Thursday, 29 September 2011

Chilean police violently repress peaceful demonstration

Source: Prensa Latina, 29 September 2011.

Chilean police suppressed on Thursday a peaceful and massive march for free public education with tear gas and water cannon, which was denounced here by the leaders of the student.

"Police should have helped to guide or control the demonstration, but not repress it", said a spokeswoman for the Confederation of Students of Chile (CONFECH), Camila Vallejo. "We saw the police repressing all the demonstrators, not only those who threw a pebble", says Vallejo in statements on the march that ended Thursday in Santiago O'Higgins Park with an estimated 150,000 participants.

According to the press, a tear gas canister thrown by the police near the O'Higgins Park caused injuries to a five-year child.

However, the mayor of Santiago, Pablo Zalaquett, told the press that those calling for marches are responsible for the unrest. For the Chilean people, the police attack on the march, just within hours of the start of a dialogue between the government and social sectors, was quite shocking.

Ongoing Social Protests in Chile
Prensa Latina, 29 September 2011.

Primary health care workers and the Social Movement for Free and Public Education on Thursday will join together in a new day of anti-neoliberal protests around the country.

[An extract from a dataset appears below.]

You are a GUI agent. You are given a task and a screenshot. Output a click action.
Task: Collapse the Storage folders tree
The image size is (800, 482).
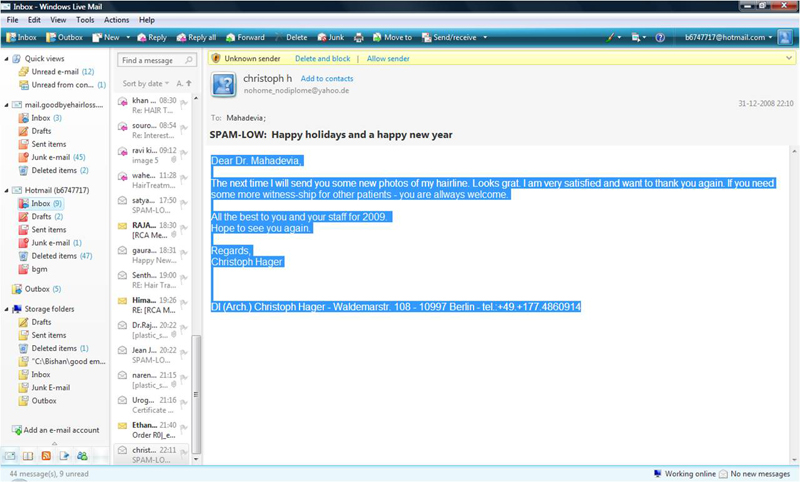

On Thursday, the students movement called for another national mobilization to oppose for-profit education, while being supported by dozens of social organizations including public health unions, which organized a 72-hour strike against privatizing the sector.

If the Social Movement is not mobilize, it will not be able to dialogue or do anything while holding a negotiating table with the government, said Camila Vallejo, president of the Chilean Students Federation (CONFECH).

According to CONFECH spokesman Giorgio Jackson, the negotiating table between the government and leaders of the Social Movement should not be seen as just a negotiating moment or photo opportunity, but as a way to channel citizen's demands.

Skepticism and distrust prevail among members of the CONFECH, in regard to a true government will to solve the conflict. The CONFECH, however, in spite of the government stance and discourse, maintains its willingness to dialogue while continuing further mobilizations.